Gestörtes Vertrauensverhältnis

Moderation: Liane von Billerbeck · 18.09.2007
Mit dem Vertrauen in Banken ist es derzeit nicht weither. So holten sich jüngst die Sparer von der englischen Bank Northern Rock ihr Geld zurück. "Wir sind in einer kritischen Lage", meint Finanzjournalist Leo Müller. Auch der sogenannte Einlagensicherungsfonds, der in Deutschland Privatanleger bei einer Krise schützen soll, biete nur begrenzte Sicherheiten.
Liane von Billerbeck: Am Telefon ist jetzt der Finanzjournalist Leo Müller. Er schreibt für das Magazin "Capital" vom Finanzplatz Zürich und hat sich als Rechercheur mit der Finanzkrise und ihren Auswirkungen befasst. Guten Tag, Herr Müller!

Leo Müller: Guten Morgen, Frau Billerbeck!

Billerbeck: Deutsche Privatanleger erhalten ihr Geld vollständig zurück, weil es hierzulande den Einlagensicherungsfonds gibt, so haben wir es eben gehört. Können wir also hier voller Vertrauen sein?

Müller: Nein, eigentlich nicht und das ist vielleicht eine schlechte Nachricht. Aber man muss ein bisschen genauer hinschauen. Der Einlagensicherungsfonds ist in den 70er Jahren nach der Herstatt-Pleite eingerichtet worden. 1974 standen damals wie bei Northern Rock die Kunden Schlange vor der Tür und wollten ihr Geld zurück. Devisenspekulanten hatten damals das Geld der Bank verjubelt und einen Schaden bei der Bank von etwa 500 Millionen DM verursacht. Dieser Einlagensicherungsfonds gilt nicht für alle Banken. Nicht alle Banken sind dem angeschlossen. Das ist ein freiwilliger Fonds des Bundesverbandes der Banken. Und es gibt ganz viele Institute, die dort nicht dazugehören. Und es ist auch nur so, dass dieser Einlagensicherungsfonds garantiert in Einzelausfällen bei Insolvenzen eines einzelnen Institutes, aber nicht bei einer kompletten Bankenkrise, einer systemischen Krise, wie es Ackermann bezeichnet. Und es werden auch nur die Spareinlagen gesichert, das heißt also, das, was ich sichtbar auf dem Konto habe, Geldanlagen, aber Wertpapiere werden einfach zurückgegeben in diesem Fall. Die gehören dem Kunden, und wenn sie Verluste erlitten haben, dann bekommt er sie eben so zurück mit dem Wert, den sie nun einmal haben. Alles andere wird gesichert in Deutschland über eine gesetzliche Entschädigung, und die zahlt maximal 20.000 Euro.

Billerbeck: 2 Milliarden Pfund, also das sind umgerechnet 2,9 Milliarden Euro. Haben die Sparer und Anleger von der britischen Bank Northern Rock abgehoben und sie tun es ja weiter. Was würde denn passieren, wenn das Kunden bei einer hiesigen Bank täten?

------------------------

__ARBEITSAUFTRÄGE__
a - Prüfen Sie, ob die folgenden Aussagen mit dem extrahierten Text übereinstimmen, und belegen Sie jede Antwort (ja oder nein) mit dem entscheidenden Wortlaut aus dem Text. (i) Der Einlagensicherungsfonds wurde nach der Herstatt-Pleite eingerichtet. (ii) Alle Banken in Deutschland sind dem Einlagensicherungsfonds angeschlossen. (iii) Die gesetzliche Entschädigung zahlt höchstens 50.000 Euro.
b - Für welches Magazin schreibt Leo Müller laut dem extrahierten Text?
c - Zitieren Sie den Abschnitt des extrahierten Textes zwischen „Leo Müller: Guten“ und „voller Vertrauen sein?“, beide eingeschlossen.

__BEREITGESTELLTES MATERIAL__

------------------------

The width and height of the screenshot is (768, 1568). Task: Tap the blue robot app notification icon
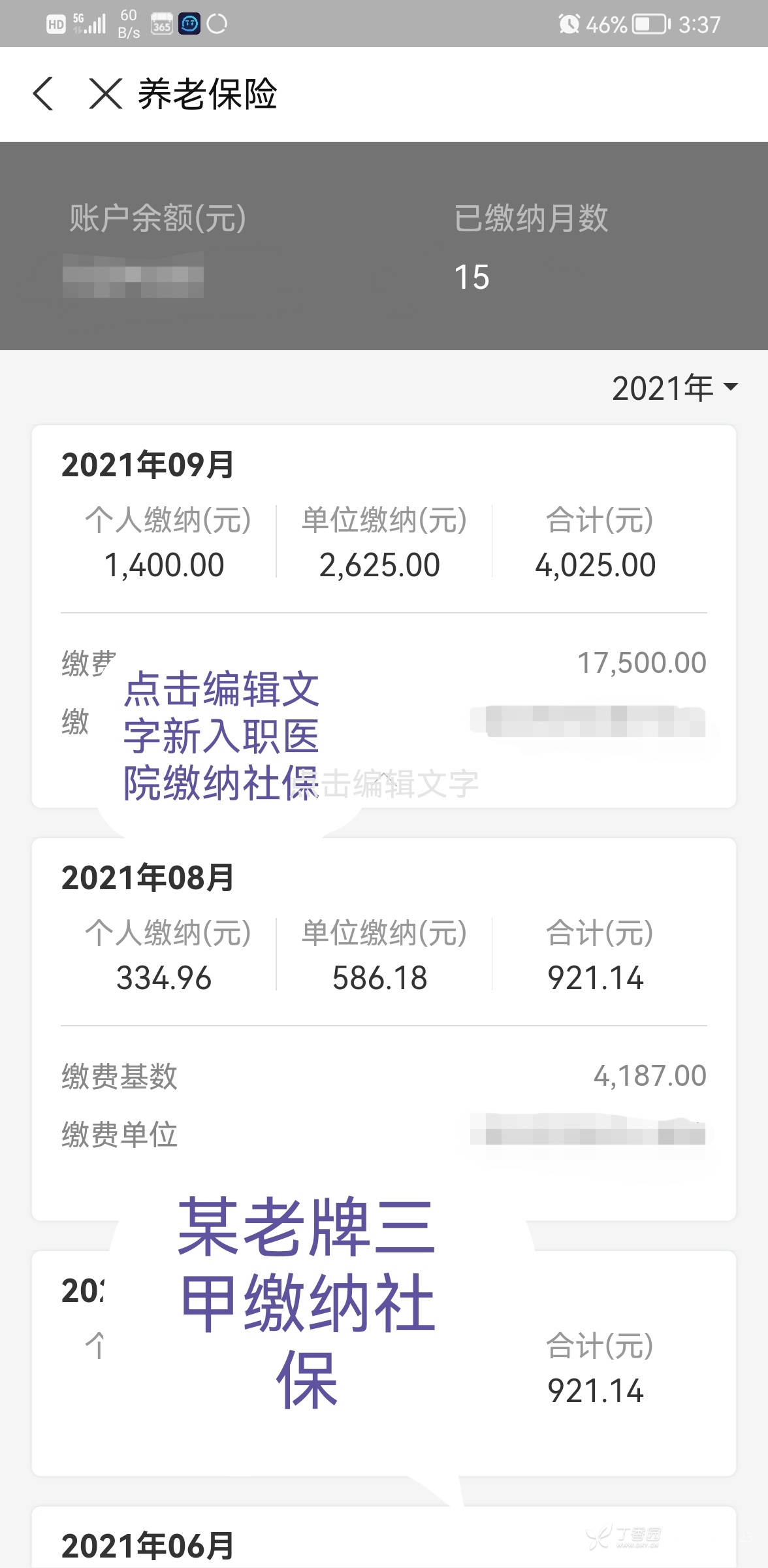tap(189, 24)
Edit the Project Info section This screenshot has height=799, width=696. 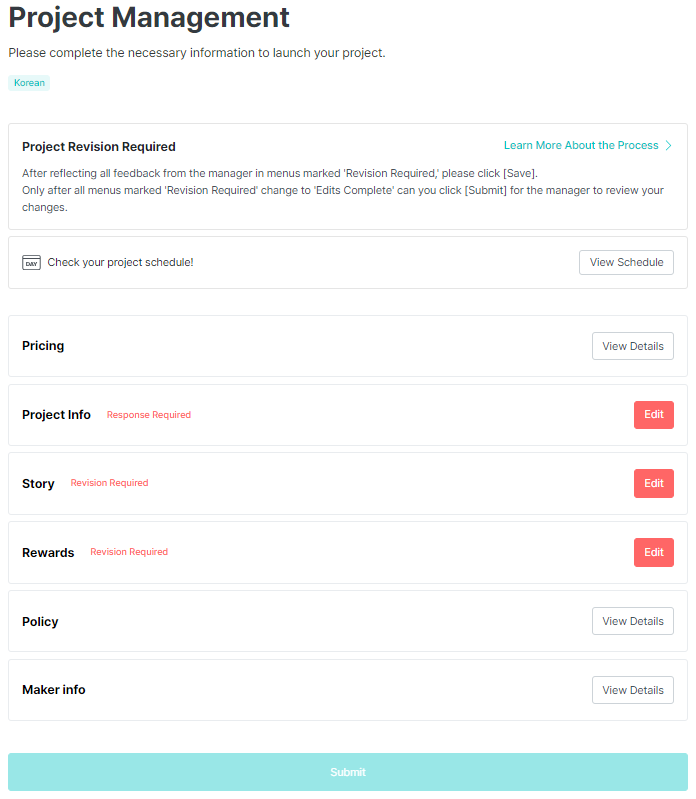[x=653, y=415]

------------------------

__GELÖSTE AUFGABEN__
a -
(i) Ja: „Der Einlagensicherungsfonds ist in den 70er Jahren nach der Herstatt-Pleite eingerichtet worden.“
(ii) Nein: „Nicht alle Banken sind dem angeschlossen.“
(iii) Nein: „Alles andere wird gesichert in Deutschland über eine gesetzliche Entschädigung, und die zahlt maximal 20.000 Euro.“

b - Für das Magazin „Capital“.

c -
Leo Müller: Guten Morgen, Frau Billerbeck!

Billerbeck: Deutsche Privatanleger erhalten ihr Geld vollständig zurück, weil es hierzulande den Einlagensicherungsfonds gibt, so haben wir es eben gehört. Können wir also hier voller Vertrauen sein?